When animals, notably lions, want to mark their territories, they urinate all around the perimeter to ensure, from then henceforth no other lion would dare trespass into their territories. Our acts in the colonisation of small territories is not any different, only that we do it with a measure of civility, and sometimes, decency.

Man may be described as a social animal. A species that finds its own illimitable potential in its own gregariousness. But we are, at heart, supremely territorial.

We feel dispossessed when we are not in our territories, we feel vulnerable when we find someone else has claimed our spot at a place of recreation or in church.

We feel we have conquered when we sit at the same place we do every day and we feel a certain kind of peace when we occupy that personal space into which we admit no other.

SOCIAL NATURE

Yet, as Serrano asks, “why and with what right do we dare to think we can own what is technically for everyone”. The answer probably lies in the fact that by doing so we underline the fact that for our taunted social nature, we are hopelessly so protective of our own personal space we feel threatened when we are not able to occupy it. And as the Caribbean Author, George Lamming aptly puts it, “a place gets into the blood”.

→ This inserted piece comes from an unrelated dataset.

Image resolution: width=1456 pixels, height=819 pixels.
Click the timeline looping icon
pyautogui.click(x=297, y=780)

Anthropologists developed the concept of proxemics, which is basically the study of how humans use space and how this affects the way they deal with each other.

They contend that proxemics can speak volumes about the culture of a people and the idiosyncrasies of human beings. For instance, those who like sitting at the corner of church pews could be hiding a certain fear of being squashed within an atmosphere in which they do not rule.

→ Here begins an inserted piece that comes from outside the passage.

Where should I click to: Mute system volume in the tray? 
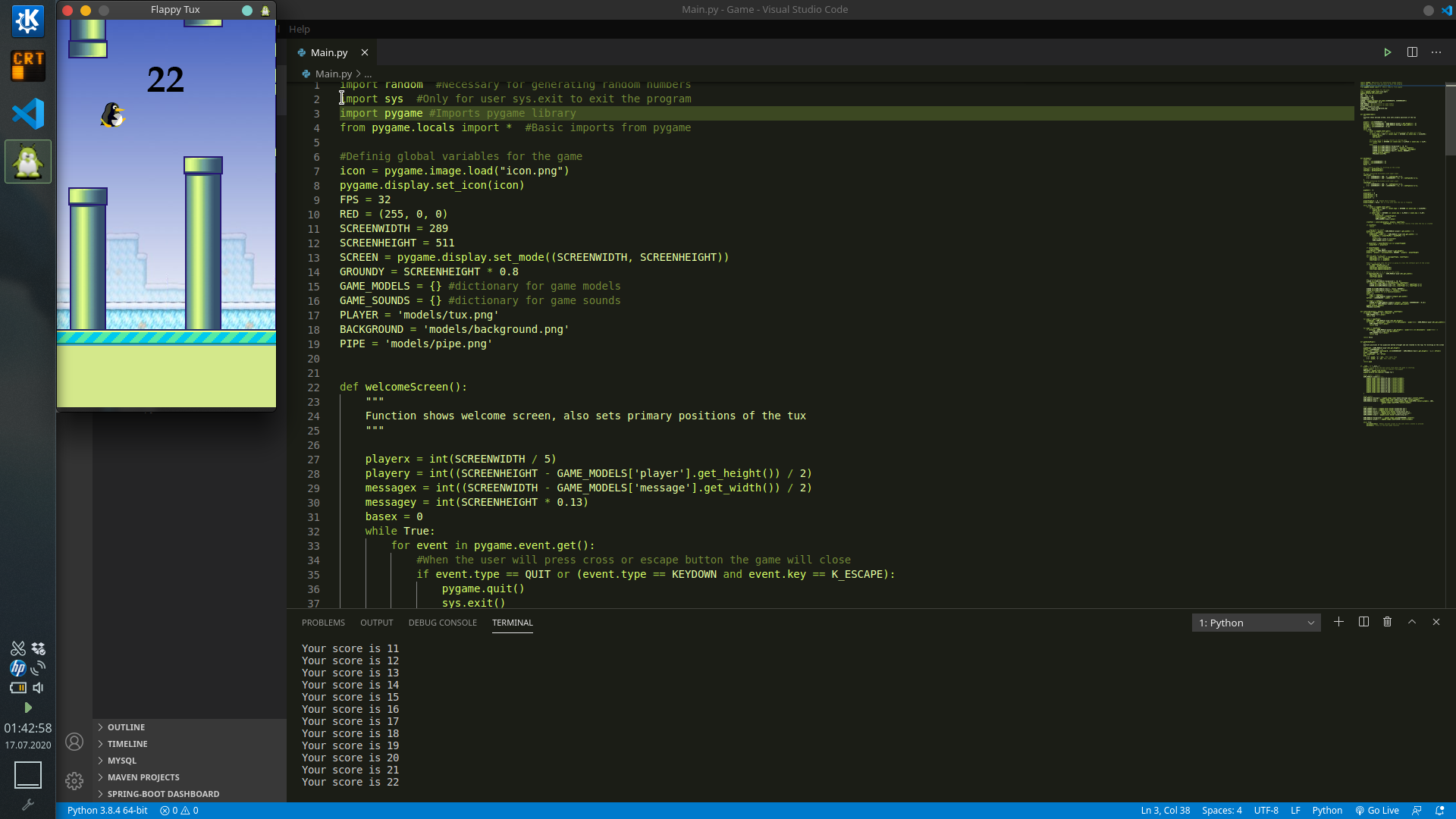click(x=39, y=688)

Those who like sitting at the centre may be harbouring an atavistic need for wanting to feel loved and protected. These personal spaces as Serrano, again observed, “permit us to be alone while also being outside.”

And it is entirely possible to experience a certain homesickness when we find that we cannot access our beloved spaces.

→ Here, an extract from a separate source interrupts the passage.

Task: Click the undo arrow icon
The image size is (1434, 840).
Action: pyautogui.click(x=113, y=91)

The French talk of what they call “Le mal du pays”, which literally translates as homesickness or melancholy. But translated much more finely and accurately is what some authors call “a groundless sadness called forth in a person’s heart by a pastoral landscape”.

SMALL SPACES

By conquering these small spaces and arrogating them to ourselves, we create some sort of pastoral landscapes that allow us to treat these spaces like projections of our souls, the reflection of our deepest comforts.

One of the authors who have studied and developed the theory of proxemics is Edward Hall. In his book, The Hidden Dimensions, he defined proxemics as “the interrelated observations and theories of man’s use of space as a specialised elaboration of culture.”

Hall contended we carry our personal spaces wherever we go. Even at home, there are those spots we like sitting at, the chair or seat we like relaxing in.

Curiously we might find this arrangement of things is recognised and acknowledged in the household such that it would be rare to find that one’s favourite space has been taken by another.

And in that arrangement, we find our calm, we reclaim ourselves and in those deeply personal spaces we experience our own peculiar epiphany.

It is our response to our environment, it is our own way of finding some vindicating quiddity or essence in our lives which are, at any one given time, dangerously prey to multiple intrusions.